_DATA FOR THIS TASK_

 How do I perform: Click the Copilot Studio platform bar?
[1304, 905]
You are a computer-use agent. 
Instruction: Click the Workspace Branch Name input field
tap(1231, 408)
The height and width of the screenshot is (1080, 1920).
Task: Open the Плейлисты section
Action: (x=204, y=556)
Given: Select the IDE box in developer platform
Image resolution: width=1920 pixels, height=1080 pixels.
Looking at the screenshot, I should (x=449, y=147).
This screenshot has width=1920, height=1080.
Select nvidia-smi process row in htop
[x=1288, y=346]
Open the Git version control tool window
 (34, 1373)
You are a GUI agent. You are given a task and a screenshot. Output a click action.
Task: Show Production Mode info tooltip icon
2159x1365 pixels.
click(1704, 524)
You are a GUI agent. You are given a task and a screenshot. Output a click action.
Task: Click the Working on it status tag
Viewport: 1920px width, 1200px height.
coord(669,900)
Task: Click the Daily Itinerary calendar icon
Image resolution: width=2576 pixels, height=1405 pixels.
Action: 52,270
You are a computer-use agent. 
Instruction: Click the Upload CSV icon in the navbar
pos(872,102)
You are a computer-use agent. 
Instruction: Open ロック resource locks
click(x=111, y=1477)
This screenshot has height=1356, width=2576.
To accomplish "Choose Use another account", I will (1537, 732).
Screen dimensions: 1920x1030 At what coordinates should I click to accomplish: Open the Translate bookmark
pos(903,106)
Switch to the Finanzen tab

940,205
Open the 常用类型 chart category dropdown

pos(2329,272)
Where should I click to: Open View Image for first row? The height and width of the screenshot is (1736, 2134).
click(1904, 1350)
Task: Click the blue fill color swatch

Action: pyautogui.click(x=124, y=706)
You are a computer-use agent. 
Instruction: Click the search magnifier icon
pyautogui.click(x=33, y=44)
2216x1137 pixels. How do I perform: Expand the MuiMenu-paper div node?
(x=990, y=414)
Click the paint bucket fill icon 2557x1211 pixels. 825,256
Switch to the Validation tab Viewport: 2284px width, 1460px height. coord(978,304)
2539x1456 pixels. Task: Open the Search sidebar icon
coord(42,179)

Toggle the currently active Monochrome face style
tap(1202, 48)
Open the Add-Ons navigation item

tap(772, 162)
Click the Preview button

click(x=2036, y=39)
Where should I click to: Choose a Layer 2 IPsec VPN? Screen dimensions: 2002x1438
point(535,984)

_TASK ITEM_
Set down exactly the lines above, from the one containing "Instruction: Click the search magnifier icon" to the final line of the material, with both ends kept and no other lines.

_FINISHED EXERCISE_
Instruction: Click the search magnifier icon
pyautogui.click(x=33, y=44)
2216x1137 pixels. How do I perform: Expand the MuiMenu-paper div node?
(x=990, y=414)
Click the paint bucket fill icon 2557x1211 pixels. 825,256
Switch to the Validation tab Viewport: 2284px width, 1460px height. coord(978,304)
2539x1456 pixels. Task: Open the Search sidebar icon
coord(42,179)

Toggle the currently active Monochrome face style
tap(1202, 48)
Open the Add-Ons navigation item

tap(772, 162)
Click the Preview button

click(x=2036, y=39)
Where should I click to: Choose a Layer 2 IPsec VPN? Screen dimensions: 2002x1438
point(535,984)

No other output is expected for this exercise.